## INFORMATION GIVEN

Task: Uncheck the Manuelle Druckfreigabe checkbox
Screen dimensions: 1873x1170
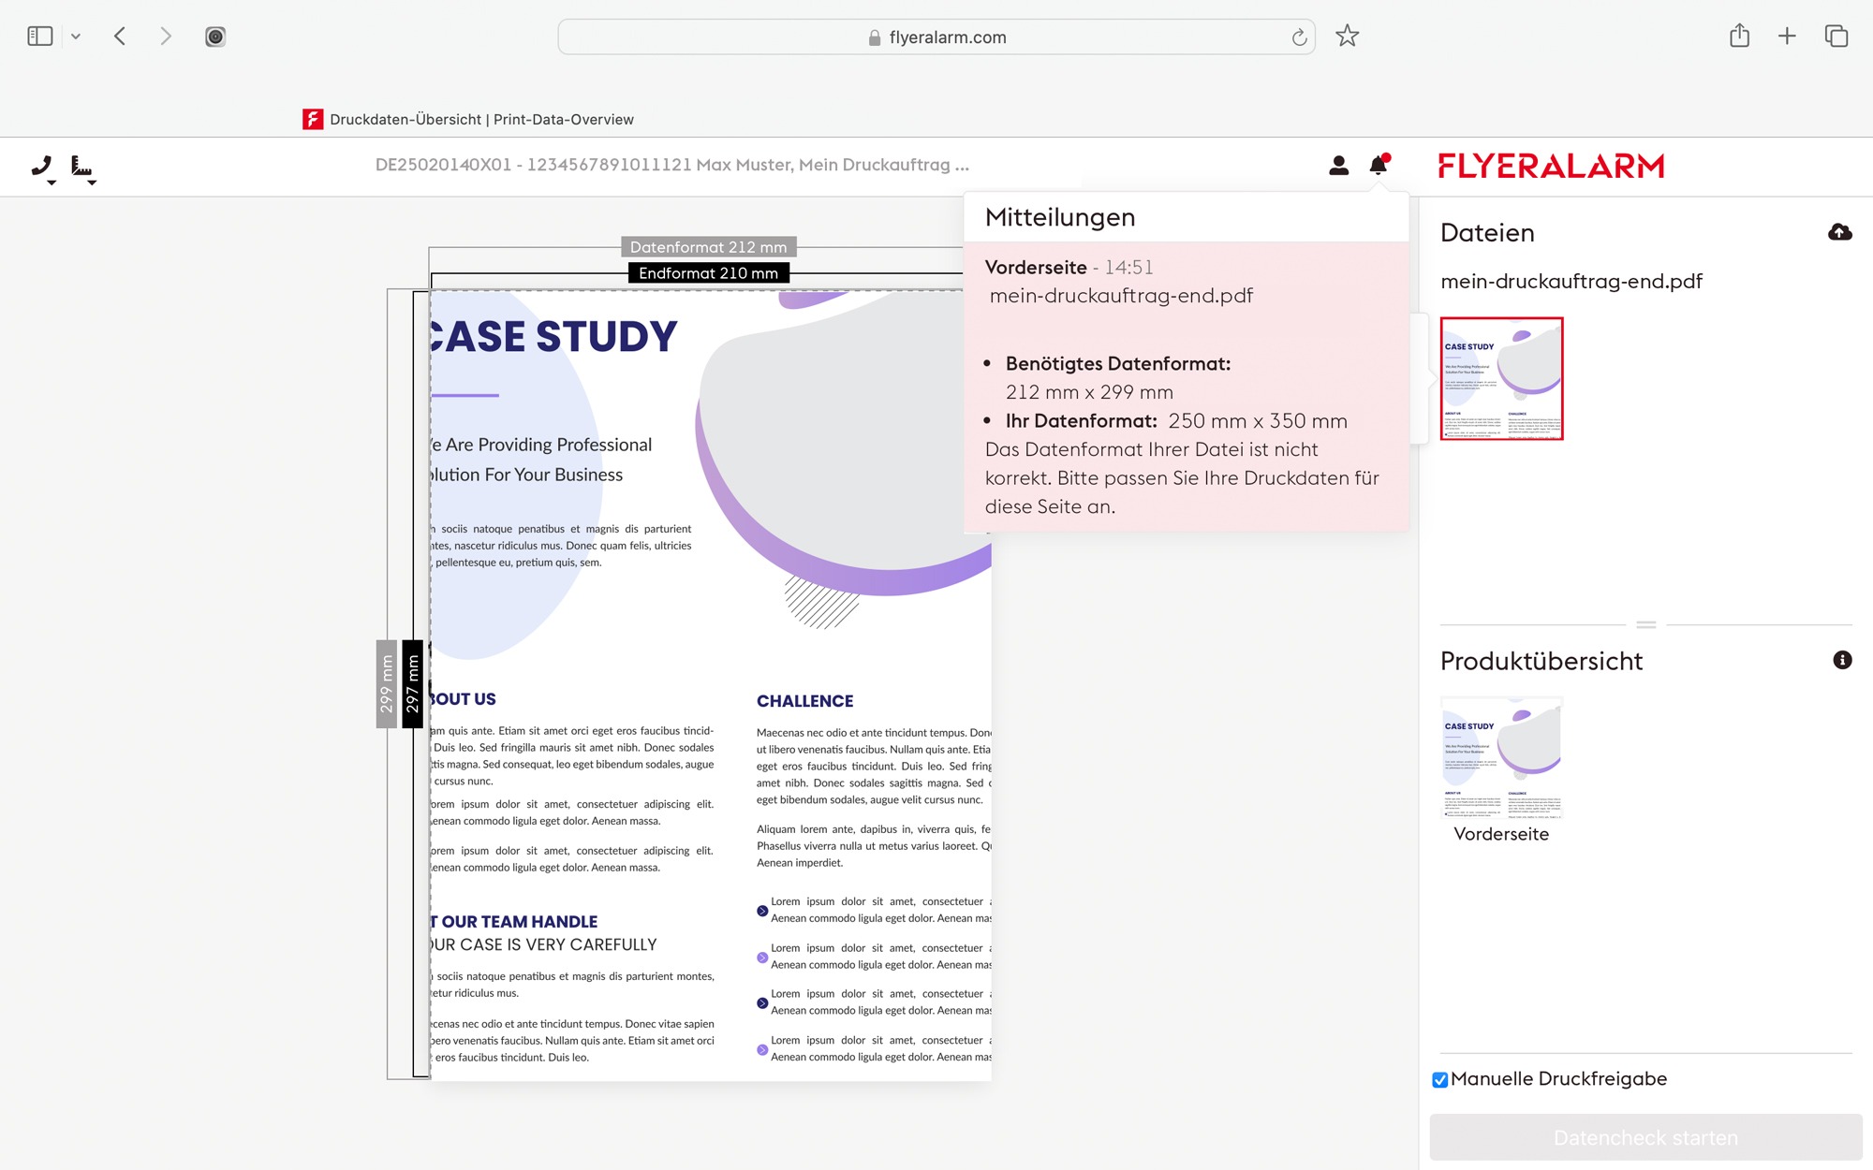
...
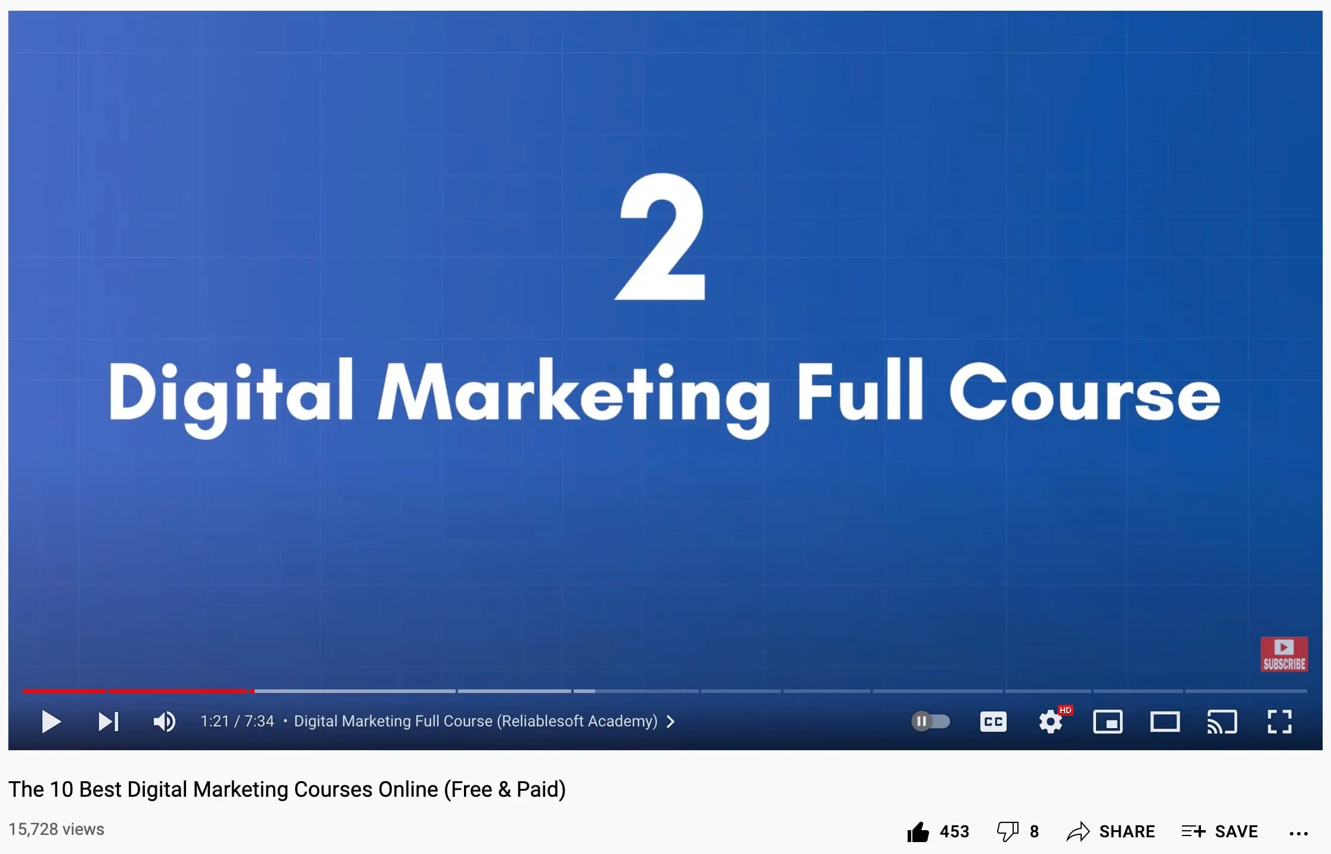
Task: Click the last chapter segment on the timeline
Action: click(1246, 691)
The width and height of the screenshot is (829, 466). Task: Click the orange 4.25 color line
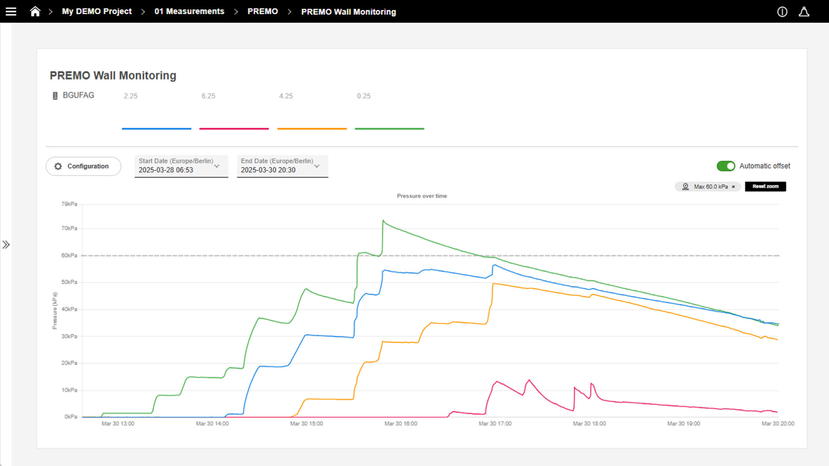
==
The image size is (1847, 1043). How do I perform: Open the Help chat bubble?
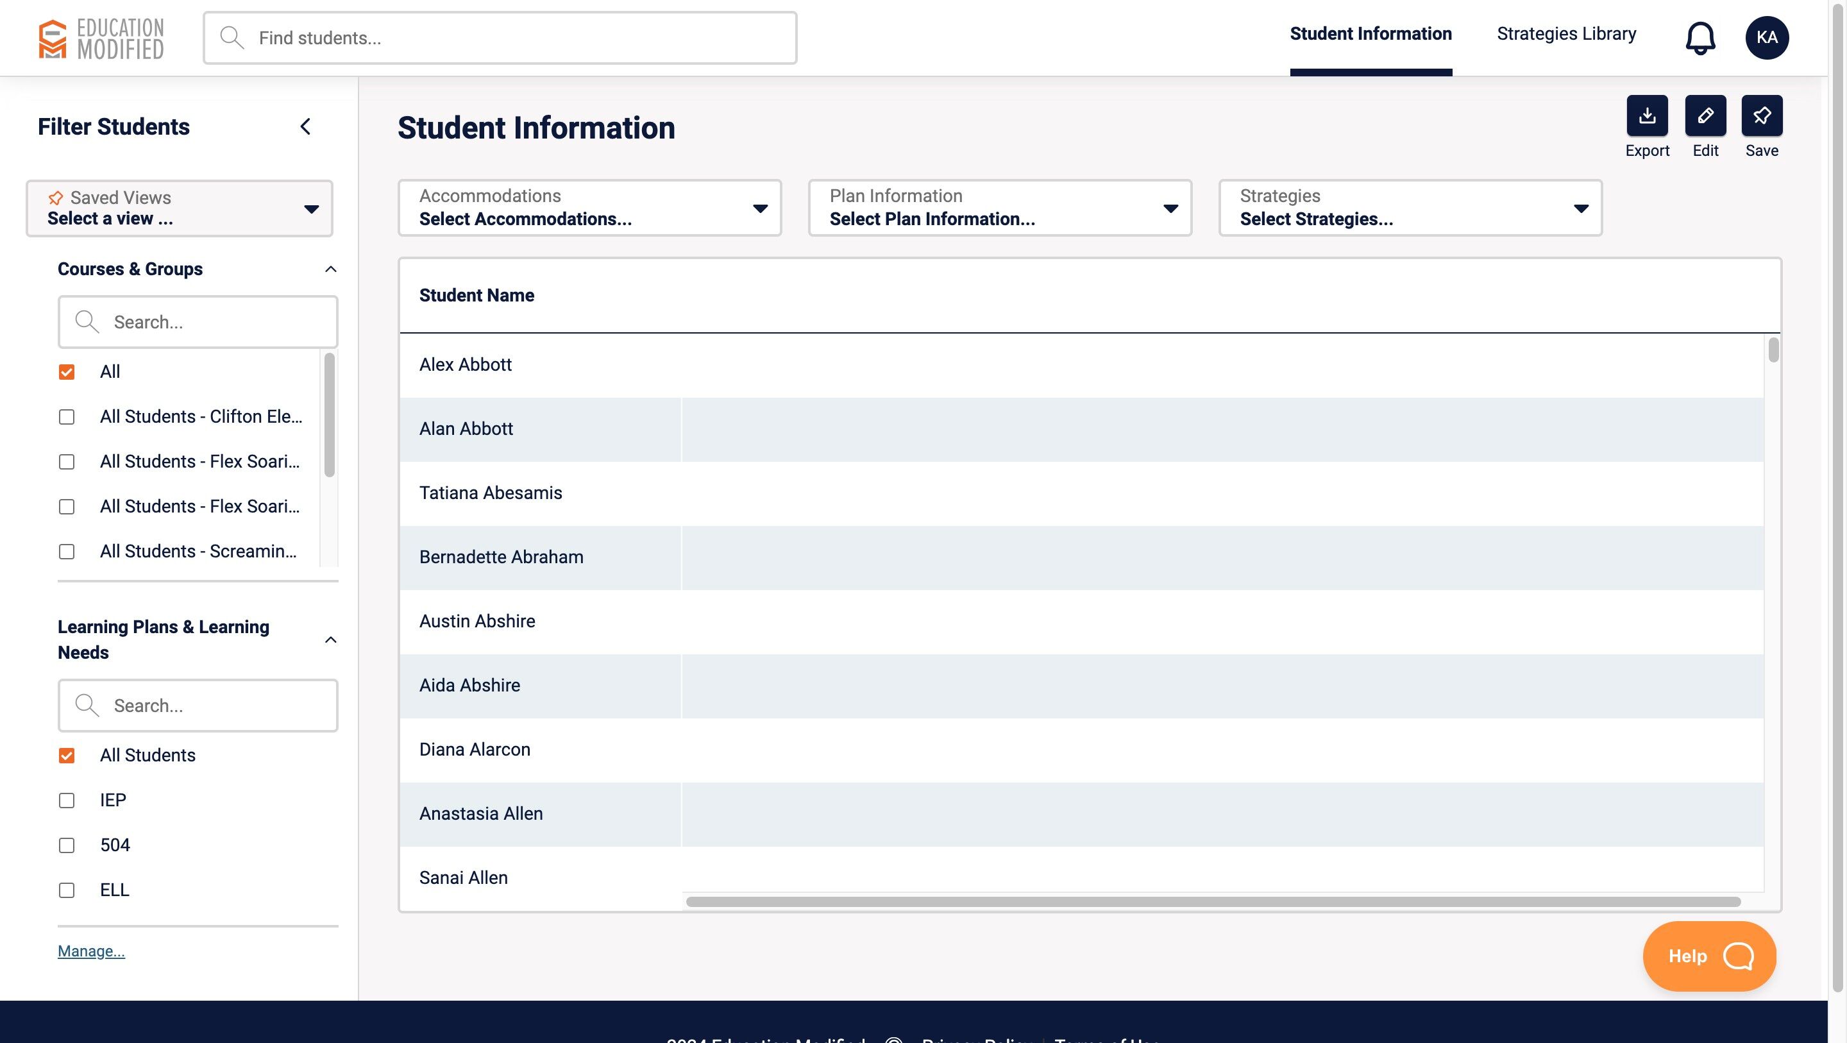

## WORK ORDER
Your task is to transcribe, with no changes, only the lines of the listing above that lie between the line holding "Task: Uncheck the" and the line holding "Screen dimensions: 1873x1170", inclusive.

## RESPONSE TO THIS EXERCISE
Task: Uncheck the Manuelle Druckfreigabe checkbox
Screen dimensions: 1873x1170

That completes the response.